Fire alarms form an important part of a building’s safety, and as such, are required to conform to a set of strict standards. Here are the regulations that pertain to the purchase, fitting and maintenance of a fire alarm system.
The fire detection and fire alarm systems legislation is set out in EN54, which is harmonised with EU rules in the form of the Construction Products Regulation. All fire safety products must meet these standards to receive EN54 conformance, and there are a number of points to be checked.
- A CE mark must be on the product with a four digit test centre number displayed.
- In order to obtain a CE mark, the product requires a Declaration of Performance that can only be issued if the equipment has been externally tested by an approved agency (Notified Body).
- The notified body must be involved in the production, testing and inspection of the equipment.
- To summarise, if a fire safety product does not have a CE mark, then it has not been tested to the required standards.

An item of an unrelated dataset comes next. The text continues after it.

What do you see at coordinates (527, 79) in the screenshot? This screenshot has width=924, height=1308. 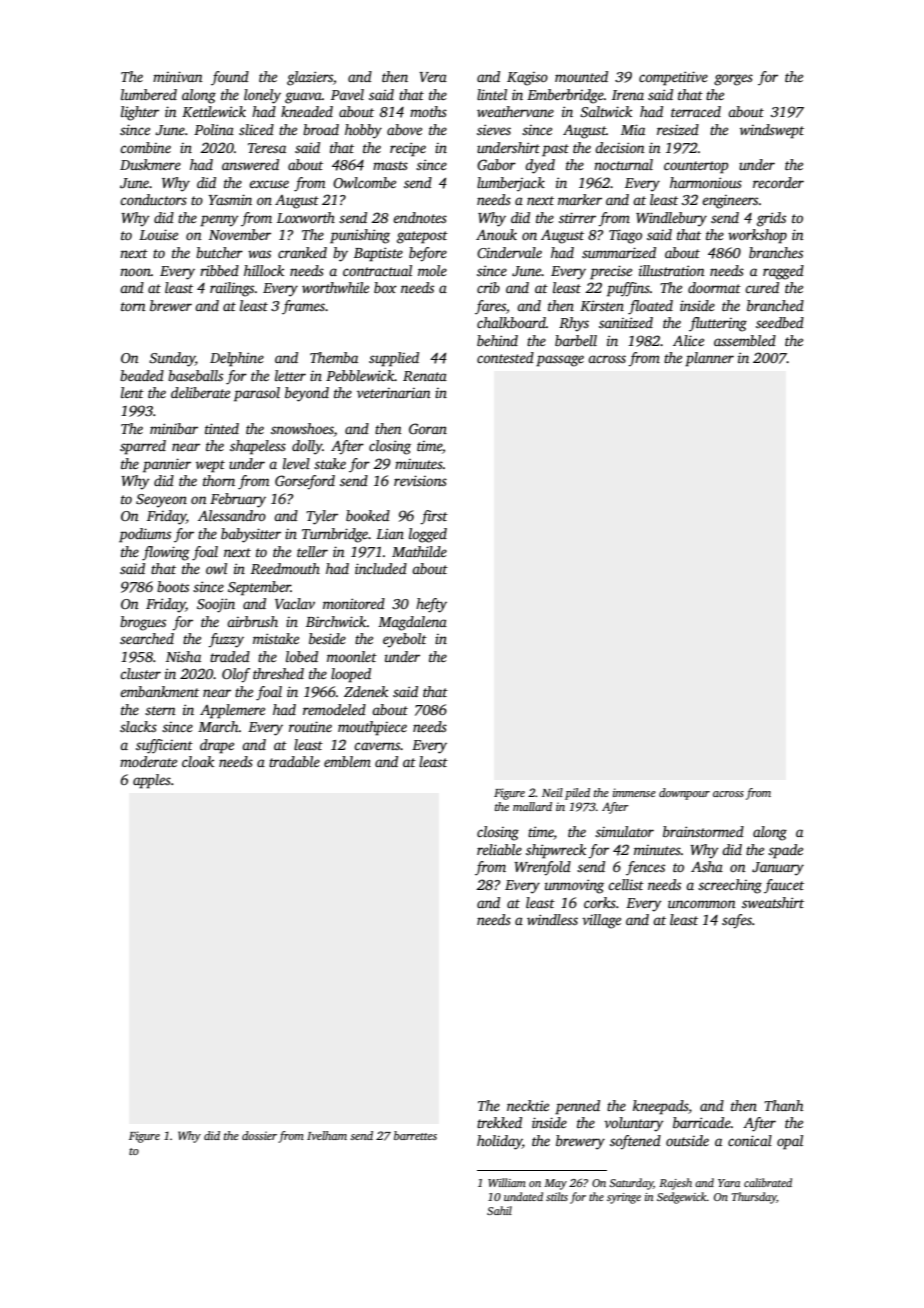 I see `Kagiso` at bounding box center [527, 79].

There are a multitude of regulations regarding the installation and usage of fire detection systems. Here are some examples:
- Audible fire alarms BS EN 54-3
- Systems connected via a radio link BS EN 54-25
- Point Smoke detectors BS EN 54–7
- Call points BS EN 54-11
- Automatic fire detection systems, which must be installed where flammable liquids and gases are located BS 5839-1
Fire safety equipment testing and maintenance
There are certain tests that can be carried out by a suitably trained person but all testing and maintenance is governed by BS5839:PART1:2002 which states that the following must be carried out.
- Daily – Check for fault indications and ensure that the system battery is charging. Report any faults.
- Weekly – Perform a test on a call point or detector. Check that the internal and external sounders operate. Ensure that the system resets correctly. A different zone should be tested each week, in rotation.
- Quarterly – Perform a call point check in each zone. Check battery by removing mains supply and ensuring it can operate the fire alarm sounders. Examine battery connections and report faults.
- Annually – Test as above but include a check on all call points and detectors.
- Every 2 to 3 years – Clean smoke detectors. This is a specialised task.
- Every 4 years – Replace lead acid batteries (If fitted).
The installation and maintenance of a fire detection system can be a complex task, particularly in a larger building complex, so it is advisable to seek professional assistance to ensure that EN54 regulations are followed. This is essential for the fire service and insurance certification.